_What to produce_: Please reproduce, with no changes, the part of the entries that opens with the line containing "This screenshot has width=1316, height=921." and closes with the line containing "(1354, 314).", both of those lines included.

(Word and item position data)
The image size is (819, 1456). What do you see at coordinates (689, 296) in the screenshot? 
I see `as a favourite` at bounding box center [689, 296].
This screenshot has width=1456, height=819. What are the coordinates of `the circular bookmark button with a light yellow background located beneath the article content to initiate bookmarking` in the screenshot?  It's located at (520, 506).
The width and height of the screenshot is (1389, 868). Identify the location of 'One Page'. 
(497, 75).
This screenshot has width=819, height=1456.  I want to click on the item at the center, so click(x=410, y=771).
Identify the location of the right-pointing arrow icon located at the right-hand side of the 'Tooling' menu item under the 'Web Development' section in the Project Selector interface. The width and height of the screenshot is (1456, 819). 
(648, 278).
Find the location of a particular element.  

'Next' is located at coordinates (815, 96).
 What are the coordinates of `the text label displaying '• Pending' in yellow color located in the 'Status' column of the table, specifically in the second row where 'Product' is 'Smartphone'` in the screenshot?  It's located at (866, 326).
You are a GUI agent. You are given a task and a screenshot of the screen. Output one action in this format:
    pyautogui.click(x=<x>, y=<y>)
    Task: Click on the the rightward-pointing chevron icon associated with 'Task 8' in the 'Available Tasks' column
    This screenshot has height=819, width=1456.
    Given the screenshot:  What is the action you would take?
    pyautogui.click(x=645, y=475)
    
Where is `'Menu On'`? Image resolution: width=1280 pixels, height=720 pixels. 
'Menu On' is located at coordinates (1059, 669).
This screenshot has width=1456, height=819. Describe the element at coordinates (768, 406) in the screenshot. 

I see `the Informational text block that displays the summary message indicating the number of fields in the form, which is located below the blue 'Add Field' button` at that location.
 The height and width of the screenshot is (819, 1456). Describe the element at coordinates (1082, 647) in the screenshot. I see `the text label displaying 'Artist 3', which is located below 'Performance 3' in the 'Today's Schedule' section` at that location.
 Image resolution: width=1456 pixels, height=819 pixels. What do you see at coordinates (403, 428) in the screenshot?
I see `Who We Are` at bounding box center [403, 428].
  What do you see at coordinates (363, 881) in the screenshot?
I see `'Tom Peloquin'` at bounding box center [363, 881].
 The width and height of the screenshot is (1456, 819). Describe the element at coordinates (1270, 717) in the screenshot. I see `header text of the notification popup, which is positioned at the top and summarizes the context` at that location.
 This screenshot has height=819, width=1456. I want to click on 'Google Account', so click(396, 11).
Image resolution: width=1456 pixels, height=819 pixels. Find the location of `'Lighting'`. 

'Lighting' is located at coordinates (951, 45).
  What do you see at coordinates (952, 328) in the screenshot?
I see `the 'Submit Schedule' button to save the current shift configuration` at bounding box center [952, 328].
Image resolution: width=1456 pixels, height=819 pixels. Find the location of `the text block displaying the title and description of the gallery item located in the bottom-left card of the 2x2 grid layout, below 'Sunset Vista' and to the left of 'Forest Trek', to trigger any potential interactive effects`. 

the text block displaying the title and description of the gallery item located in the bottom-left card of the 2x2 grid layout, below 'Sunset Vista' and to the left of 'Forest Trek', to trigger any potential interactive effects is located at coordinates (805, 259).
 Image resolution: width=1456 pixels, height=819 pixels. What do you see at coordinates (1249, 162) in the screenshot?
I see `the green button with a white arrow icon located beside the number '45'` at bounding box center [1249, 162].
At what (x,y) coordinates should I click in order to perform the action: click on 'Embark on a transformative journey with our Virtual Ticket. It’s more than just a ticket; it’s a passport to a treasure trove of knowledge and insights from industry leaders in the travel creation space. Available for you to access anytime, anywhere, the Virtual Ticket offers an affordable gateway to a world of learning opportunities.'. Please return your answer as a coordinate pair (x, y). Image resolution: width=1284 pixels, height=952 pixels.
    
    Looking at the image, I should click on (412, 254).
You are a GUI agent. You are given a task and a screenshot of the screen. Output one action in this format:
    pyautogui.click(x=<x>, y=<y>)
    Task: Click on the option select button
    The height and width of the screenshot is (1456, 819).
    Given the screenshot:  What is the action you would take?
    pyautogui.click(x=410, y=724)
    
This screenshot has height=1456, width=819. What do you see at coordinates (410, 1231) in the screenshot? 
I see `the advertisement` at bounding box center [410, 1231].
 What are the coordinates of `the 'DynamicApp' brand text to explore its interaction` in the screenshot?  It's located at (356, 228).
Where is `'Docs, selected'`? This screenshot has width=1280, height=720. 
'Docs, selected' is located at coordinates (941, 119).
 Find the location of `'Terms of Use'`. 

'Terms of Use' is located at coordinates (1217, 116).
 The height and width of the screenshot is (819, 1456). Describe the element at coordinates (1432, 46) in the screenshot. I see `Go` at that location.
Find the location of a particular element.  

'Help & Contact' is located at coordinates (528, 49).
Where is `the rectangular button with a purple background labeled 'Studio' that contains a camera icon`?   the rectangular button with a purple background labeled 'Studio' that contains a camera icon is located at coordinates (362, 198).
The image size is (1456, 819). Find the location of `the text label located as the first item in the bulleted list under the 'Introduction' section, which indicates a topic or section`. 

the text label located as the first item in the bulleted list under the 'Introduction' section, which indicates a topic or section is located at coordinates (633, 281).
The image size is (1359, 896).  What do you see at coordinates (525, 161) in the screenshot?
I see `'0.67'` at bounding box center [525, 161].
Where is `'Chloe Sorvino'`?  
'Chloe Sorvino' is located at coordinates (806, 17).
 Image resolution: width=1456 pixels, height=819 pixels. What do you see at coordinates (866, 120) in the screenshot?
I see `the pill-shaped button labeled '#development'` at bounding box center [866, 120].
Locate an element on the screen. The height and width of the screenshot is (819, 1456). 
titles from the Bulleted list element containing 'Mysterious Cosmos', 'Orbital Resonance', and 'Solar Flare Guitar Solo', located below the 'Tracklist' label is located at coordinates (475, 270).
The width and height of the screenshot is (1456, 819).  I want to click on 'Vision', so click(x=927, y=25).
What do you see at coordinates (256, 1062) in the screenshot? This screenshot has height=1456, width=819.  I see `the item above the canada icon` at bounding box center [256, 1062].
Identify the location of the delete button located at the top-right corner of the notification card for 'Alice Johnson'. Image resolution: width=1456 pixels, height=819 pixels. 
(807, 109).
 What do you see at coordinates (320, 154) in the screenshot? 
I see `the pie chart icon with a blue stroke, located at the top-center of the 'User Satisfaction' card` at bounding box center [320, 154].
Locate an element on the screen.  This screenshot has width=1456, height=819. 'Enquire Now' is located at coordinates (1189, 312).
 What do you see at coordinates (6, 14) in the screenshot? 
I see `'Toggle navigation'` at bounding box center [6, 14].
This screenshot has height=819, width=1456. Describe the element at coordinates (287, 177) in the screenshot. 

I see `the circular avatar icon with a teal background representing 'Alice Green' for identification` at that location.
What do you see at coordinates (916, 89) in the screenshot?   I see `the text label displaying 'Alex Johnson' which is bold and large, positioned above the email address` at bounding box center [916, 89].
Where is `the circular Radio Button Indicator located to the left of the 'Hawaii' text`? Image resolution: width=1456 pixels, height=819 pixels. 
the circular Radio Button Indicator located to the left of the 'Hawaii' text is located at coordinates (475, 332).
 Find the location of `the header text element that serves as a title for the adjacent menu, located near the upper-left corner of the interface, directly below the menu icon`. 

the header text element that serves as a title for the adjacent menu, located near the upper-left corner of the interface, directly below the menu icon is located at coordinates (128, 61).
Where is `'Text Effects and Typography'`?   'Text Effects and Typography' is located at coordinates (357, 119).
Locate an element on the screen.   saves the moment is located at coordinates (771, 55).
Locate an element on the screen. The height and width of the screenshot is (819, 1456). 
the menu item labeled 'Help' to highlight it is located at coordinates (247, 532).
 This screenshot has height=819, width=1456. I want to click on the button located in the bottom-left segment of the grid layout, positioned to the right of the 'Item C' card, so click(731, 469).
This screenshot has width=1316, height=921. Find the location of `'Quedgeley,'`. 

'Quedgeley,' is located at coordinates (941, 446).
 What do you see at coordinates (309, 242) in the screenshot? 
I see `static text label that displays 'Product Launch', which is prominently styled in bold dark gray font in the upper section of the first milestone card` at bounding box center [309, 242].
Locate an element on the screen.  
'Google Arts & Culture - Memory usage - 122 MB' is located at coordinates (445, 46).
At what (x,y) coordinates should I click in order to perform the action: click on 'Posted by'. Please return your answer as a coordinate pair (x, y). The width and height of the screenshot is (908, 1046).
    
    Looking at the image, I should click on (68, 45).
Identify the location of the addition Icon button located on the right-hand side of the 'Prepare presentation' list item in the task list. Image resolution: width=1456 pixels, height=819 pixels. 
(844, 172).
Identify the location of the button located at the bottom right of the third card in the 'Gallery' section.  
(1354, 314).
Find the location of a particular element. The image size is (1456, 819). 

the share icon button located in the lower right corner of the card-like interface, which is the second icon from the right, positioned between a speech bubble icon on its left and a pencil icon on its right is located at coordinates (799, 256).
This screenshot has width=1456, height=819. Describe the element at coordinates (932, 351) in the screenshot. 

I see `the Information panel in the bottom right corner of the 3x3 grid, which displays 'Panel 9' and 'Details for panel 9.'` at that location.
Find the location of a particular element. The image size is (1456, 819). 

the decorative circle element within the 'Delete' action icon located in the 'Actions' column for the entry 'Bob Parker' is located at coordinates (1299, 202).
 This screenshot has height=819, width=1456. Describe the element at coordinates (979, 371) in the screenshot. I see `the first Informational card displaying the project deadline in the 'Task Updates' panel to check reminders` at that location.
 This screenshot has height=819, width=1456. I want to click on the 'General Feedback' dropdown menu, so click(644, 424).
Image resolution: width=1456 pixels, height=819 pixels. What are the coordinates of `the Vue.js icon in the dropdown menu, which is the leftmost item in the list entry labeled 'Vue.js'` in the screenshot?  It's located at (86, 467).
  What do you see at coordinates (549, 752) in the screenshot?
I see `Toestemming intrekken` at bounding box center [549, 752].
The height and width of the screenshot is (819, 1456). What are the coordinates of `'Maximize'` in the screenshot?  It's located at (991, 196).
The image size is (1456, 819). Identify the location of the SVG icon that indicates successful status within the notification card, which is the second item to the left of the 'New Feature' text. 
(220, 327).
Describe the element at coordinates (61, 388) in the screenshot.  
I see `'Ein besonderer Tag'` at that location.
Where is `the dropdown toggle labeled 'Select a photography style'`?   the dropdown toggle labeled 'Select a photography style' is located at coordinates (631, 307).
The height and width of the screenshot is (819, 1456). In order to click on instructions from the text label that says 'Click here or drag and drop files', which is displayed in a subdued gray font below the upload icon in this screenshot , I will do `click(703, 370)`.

_Solution to this exercise_:
This screenshot has width=1316, height=921. Find the location of `'Quedgeley,'`. 

'Quedgeley,' is located at coordinates (941, 446).
 What do you see at coordinates (309, 242) in the screenshot? 
I see `static text label that displays 'Product Launch', which is prominently styled in bold dark gray font in the upper section of the first milestone card` at bounding box center [309, 242].
Locate an element on the screen.  
'Google Arts & Culture - Memory usage - 122 MB' is located at coordinates (445, 46).
At what (x,y) coordinates should I click in order to perform the action: click on 'Posted by'. Please return your answer as a coordinate pair (x, y). The width and height of the screenshot is (908, 1046).
    
    Looking at the image, I should click on (68, 45).
Identify the location of the addition Icon button located on the right-hand side of the 'Prepare presentation' list item in the task list. Image resolution: width=1456 pixels, height=819 pixels. 
(844, 172).
Identify the location of the button located at the bottom right of the third card in the 'Gallery' section.  
(1354, 314).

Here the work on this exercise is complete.